◆ What is being asked ◆
The records that follow must be printed exactly as they are.

◆ Exercise inputs ◆
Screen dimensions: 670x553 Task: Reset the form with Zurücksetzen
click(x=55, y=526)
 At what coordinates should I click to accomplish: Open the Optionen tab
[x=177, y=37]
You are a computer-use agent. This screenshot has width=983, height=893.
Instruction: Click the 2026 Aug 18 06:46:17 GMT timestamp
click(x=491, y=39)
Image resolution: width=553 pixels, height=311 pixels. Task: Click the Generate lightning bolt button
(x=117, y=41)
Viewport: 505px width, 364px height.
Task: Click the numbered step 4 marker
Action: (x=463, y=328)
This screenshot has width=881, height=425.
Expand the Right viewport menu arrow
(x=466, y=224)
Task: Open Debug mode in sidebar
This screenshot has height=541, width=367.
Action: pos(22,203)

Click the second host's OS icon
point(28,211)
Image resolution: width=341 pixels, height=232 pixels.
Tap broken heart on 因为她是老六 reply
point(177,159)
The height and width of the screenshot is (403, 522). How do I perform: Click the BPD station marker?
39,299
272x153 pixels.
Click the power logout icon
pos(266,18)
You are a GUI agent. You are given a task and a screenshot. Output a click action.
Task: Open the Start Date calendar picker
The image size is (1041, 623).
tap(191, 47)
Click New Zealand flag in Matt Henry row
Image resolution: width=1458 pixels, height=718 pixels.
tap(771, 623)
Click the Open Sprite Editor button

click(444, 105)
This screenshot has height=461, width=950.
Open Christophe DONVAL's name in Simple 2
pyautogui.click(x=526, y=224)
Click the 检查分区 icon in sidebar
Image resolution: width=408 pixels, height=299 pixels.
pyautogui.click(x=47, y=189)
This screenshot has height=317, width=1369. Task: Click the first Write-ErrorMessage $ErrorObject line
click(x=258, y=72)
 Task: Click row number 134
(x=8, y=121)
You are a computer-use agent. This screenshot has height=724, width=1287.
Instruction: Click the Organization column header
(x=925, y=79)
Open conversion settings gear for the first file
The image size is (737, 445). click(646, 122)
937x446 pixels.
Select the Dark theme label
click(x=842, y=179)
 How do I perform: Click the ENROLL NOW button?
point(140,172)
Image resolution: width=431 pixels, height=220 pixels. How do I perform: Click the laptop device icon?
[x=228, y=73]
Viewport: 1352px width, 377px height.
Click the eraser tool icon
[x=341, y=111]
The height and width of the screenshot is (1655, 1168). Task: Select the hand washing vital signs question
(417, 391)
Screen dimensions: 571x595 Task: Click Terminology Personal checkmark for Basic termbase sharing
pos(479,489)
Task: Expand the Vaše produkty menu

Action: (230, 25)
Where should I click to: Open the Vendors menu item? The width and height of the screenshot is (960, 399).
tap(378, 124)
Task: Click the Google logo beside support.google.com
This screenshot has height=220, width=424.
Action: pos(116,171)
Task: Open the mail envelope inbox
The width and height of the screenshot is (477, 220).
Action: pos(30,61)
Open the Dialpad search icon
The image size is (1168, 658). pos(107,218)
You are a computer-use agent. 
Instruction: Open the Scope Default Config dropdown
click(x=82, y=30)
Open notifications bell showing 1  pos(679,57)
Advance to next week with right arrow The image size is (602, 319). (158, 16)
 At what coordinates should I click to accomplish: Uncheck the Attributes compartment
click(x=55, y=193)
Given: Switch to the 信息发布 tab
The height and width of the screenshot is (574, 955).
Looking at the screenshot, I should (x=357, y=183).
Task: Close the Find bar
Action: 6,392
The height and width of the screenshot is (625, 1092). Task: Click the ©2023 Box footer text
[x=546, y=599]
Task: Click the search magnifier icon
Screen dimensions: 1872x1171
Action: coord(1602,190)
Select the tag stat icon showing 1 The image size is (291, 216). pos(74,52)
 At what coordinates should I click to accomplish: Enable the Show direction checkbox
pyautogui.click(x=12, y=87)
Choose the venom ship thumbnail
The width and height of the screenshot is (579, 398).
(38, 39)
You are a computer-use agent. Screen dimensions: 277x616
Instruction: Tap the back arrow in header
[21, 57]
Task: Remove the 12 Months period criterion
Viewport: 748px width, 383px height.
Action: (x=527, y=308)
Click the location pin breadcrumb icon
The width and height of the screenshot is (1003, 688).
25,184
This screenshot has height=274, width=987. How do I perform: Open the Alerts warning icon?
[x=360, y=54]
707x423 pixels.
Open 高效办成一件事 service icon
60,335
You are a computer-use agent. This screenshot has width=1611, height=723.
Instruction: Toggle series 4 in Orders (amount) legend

◆ Output ◆
Screen dimensions: 670x553 Task: Reset the form with Zurücksetzen
click(x=55, y=526)
 At what coordinates should I click to accomplish: Open the Optionen tab
[x=177, y=37]
You are a computer-use agent. This screenshot has width=983, height=893.
Instruction: Click the 2026 Aug 18 06:46:17 GMT timestamp
click(x=491, y=39)
Image resolution: width=553 pixels, height=311 pixels. Task: Click the Generate lightning bolt button
(x=117, y=41)
Viewport: 505px width, 364px height.
Task: Click the numbered step 4 marker
Action: (x=463, y=328)
This screenshot has width=881, height=425.
Expand the Right viewport menu arrow
(x=466, y=224)
Task: Open Debug mode in sidebar
This screenshot has height=541, width=367.
Action: pos(22,203)

Click the second host's OS icon
point(28,211)
Image resolution: width=341 pixels, height=232 pixels.
Tap broken heart on 因为她是老六 reply
point(177,159)
The height and width of the screenshot is (403, 522). How do I perform: Click the BPD station marker?
39,299
272x153 pixels.
Click the power logout icon
pos(266,18)
You are a GUI agent. You are given a task and a screenshot. Output a click action.
Task: Open the Start Date calendar picker
The image size is (1041, 623).
tap(191, 47)
Click New Zealand flag in Matt Henry row
Image resolution: width=1458 pixels, height=718 pixels.
tap(771, 623)
Click the Open Sprite Editor button

click(444, 105)
This screenshot has height=461, width=950.
Open Christophe DONVAL's name in Simple 2
pyautogui.click(x=526, y=224)
Click the 检查分区 icon in sidebar
Image resolution: width=408 pixels, height=299 pixels.
pyautogui.click(x=47, y=189)
This screenshot has height=317, width=1369. Task: Click the first Write-ErrorMessage $ErrorObject line
click(x=258, y=72)
 Task: Click row number 134
(x=8, y=121)
You are a computer-use agent. This screenshot has height=724, width=1287.
Instruction: Click the Organization column header
(x=925, y=79)
Open conversion settings gear for the first file
The image size is (737, 445). click(646, 122)
937x446 pixels.
Select the Dark theme label
click(x=842, y=179)
 How do I perform: Click the ENROLL NOW button?
point(140,172)
Image resolution: width=431 pixels, height=220 pixels. How do I perform: Click the laptop device icon?
[x=228, y=73]
Viewport: 1352px width, 377px height.
Click the eraser tool icon
[x=341, y=111]
The height and width of the screenshot is (1655, 1168). Task: Select the hand washing vital signs question
(417, 391)
Screen dimensions: 571x595 Task: Click Terminology Personal checkmark for Basic termbase sharing
pos(479,489)
Task: Expand the Vaše produkty menu

Action: (230, 25)
Where should I click to: Open the Vendors menu item? The width and height of the screenshot is (960, 399).
tap(378, 124)
Task: Click the Google logo beside support.google.com
This screenshot has height=220, width=424.
Action: pos(116,171)
Task: Open the mail envelope inbox
The width and height of the screenshot is (477, 220).
Action: pos(30,61)
Open the Dialpad search icon
The image size is (1168, 658). pos(107,218)
You are a computer-use agent. 
Instruction: Open the Scope Default Config dropdown
click(x=82, y=30)
Open notifications bell showing 1  pos(679,57)
Advance to next week with right arrow The image size is (602, 319). (158, 16)
 At what coordinates should I click to accomplish: Uncheck the Attributes compartment
click(x=55, y=193)
Given: Switch to the 信息发布 tab
The height and width of the screenshot is (574, 955).
Looking at the screenshot, I should (x=357, y=183).
Task: Close the Find bar
Action: 6,392
The height and width of the screenshot is (625, 1092). Task: Click the ©2023 Box footer text
[x=546, y=599]
Task: Click the search magnifier icon
Screen dimensions: 1872x1171
Action: coord(1602,190)
Select the tag stat icon showing 1 The image size is (291, 216). pos(74,52)
 At what coordinates should I click to accomplish: Enable the Show direction checkbox
pyautogui.click(x=12, y=87)
Choose the venom ship thumbnail
The width and height of the screenshot is (579, 398).
(38, 39)
You are a computer-use agent. Screen dimensions: 277x616
Instruction: Tap the back arrow in header
[21, 57]
Task: Remove the 12 Months period criterion
Viewport: 748px width, 383px height.
Action: (x=527, y=308)
Click the location pin breadcrumb icon
The width and height of the screenshot is (1003, 688).
25,184
This screenshot has height=274, width=987. How do I perform: Open the Alerts warning icon?
[x=360, y=54]
707x423 pixels.
Open 高效办成一件事 service icon
60,335
You are a computer-use agent. This screenshot has width=1611, height=723.
Instruction: Toggle series 4 in Orders (amount) legend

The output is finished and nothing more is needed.